>>>>>

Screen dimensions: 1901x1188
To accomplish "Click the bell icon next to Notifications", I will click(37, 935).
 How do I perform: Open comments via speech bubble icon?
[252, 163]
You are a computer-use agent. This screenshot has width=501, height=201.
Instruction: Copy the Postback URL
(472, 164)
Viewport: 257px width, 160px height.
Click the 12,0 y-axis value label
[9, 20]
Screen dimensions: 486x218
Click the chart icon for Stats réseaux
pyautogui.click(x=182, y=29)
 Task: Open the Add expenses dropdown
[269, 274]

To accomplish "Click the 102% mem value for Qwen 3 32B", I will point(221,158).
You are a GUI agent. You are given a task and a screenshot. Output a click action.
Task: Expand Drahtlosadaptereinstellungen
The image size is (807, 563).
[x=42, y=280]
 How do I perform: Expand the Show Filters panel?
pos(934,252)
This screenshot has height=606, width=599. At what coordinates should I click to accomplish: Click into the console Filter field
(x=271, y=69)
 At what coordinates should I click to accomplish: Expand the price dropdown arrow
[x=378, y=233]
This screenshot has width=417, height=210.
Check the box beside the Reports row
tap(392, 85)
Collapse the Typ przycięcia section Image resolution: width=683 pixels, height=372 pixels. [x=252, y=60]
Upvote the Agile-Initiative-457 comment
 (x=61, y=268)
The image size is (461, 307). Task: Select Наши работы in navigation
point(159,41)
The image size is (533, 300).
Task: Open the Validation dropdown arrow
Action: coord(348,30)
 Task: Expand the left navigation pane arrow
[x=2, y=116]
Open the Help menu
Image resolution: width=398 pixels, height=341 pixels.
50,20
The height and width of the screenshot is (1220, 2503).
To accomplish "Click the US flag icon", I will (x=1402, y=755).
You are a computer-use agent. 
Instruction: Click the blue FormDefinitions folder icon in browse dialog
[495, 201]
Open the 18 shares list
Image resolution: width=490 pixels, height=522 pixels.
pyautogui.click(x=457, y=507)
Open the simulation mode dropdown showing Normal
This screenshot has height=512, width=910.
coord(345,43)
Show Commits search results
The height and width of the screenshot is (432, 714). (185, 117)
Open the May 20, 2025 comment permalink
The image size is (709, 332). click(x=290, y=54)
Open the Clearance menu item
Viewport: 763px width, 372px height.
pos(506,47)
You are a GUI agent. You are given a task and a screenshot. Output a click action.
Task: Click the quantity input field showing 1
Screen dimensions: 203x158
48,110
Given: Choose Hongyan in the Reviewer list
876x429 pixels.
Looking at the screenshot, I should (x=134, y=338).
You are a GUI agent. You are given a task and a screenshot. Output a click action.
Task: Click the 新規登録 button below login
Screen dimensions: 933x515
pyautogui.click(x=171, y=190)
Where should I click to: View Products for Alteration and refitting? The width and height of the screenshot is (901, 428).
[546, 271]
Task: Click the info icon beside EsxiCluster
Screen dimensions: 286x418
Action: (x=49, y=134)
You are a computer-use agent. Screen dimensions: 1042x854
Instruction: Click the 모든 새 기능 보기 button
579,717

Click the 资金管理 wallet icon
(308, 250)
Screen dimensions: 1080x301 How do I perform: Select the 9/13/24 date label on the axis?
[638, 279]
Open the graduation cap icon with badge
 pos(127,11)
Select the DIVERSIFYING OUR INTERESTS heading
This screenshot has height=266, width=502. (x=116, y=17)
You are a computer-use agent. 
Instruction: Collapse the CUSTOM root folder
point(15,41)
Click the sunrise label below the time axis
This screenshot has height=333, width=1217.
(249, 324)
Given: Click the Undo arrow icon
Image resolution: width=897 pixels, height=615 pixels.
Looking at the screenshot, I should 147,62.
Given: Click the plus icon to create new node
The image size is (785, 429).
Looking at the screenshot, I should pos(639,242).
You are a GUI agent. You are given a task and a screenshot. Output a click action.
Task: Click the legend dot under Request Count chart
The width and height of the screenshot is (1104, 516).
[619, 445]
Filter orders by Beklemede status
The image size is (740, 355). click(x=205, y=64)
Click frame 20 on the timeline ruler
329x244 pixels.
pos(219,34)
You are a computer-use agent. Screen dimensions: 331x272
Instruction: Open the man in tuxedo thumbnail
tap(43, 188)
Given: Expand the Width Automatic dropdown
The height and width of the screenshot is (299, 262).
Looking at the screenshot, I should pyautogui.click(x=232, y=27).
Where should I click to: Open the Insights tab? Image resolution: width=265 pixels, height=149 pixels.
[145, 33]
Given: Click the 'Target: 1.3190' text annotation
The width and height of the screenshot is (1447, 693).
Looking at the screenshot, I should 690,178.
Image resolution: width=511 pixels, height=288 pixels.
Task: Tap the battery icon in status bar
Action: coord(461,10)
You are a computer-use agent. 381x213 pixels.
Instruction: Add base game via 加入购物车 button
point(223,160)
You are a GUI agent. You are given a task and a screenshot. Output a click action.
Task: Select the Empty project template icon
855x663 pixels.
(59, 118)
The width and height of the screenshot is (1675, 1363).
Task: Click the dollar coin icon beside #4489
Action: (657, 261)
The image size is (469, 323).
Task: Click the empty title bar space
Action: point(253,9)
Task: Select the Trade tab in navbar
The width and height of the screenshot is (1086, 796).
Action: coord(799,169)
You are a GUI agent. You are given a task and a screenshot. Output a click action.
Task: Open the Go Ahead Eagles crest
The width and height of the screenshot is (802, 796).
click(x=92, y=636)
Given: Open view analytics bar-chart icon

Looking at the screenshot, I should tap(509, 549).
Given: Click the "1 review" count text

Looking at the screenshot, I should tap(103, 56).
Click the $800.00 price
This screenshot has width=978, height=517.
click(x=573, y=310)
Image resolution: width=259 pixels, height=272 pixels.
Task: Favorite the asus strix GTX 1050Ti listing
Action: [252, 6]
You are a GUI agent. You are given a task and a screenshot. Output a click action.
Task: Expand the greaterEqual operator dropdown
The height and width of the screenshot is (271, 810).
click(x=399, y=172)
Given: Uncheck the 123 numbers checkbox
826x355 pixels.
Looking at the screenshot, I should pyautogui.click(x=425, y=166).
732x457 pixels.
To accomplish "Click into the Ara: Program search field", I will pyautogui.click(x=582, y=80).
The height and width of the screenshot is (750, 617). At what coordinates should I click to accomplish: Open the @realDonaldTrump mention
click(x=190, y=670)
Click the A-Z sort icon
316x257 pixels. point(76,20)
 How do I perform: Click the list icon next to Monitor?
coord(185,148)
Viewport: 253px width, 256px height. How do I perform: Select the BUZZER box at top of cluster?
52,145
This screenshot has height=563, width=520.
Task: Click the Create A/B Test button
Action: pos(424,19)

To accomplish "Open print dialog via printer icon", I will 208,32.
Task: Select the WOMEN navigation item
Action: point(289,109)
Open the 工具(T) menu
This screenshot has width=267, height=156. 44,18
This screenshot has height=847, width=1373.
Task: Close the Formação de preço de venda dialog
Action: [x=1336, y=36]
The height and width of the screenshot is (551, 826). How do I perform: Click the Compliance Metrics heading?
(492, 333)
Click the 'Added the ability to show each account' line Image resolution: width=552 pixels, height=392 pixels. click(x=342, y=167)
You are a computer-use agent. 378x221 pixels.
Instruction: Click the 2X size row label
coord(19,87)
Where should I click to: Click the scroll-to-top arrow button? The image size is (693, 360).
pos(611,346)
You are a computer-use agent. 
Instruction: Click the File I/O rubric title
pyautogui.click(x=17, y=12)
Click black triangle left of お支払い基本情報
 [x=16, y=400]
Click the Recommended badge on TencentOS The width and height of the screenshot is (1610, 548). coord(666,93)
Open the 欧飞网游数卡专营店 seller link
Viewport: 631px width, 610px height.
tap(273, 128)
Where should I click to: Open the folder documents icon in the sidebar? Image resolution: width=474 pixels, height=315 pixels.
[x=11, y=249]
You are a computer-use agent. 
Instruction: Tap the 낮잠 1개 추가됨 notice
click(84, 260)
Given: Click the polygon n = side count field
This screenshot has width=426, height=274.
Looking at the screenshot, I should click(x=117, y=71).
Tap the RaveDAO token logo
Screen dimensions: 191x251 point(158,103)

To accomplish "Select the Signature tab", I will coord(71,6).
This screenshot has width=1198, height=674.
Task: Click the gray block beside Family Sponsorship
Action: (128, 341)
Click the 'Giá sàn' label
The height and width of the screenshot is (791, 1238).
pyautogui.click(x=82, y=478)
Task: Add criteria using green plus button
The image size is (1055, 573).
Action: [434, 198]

<<<<<

▸ ABOUT THIS EXERCISE
The answer must be a single number: how many lines in the data above contain the string "plus".

▸ SOLUTION FOR THIS PROBLEM
2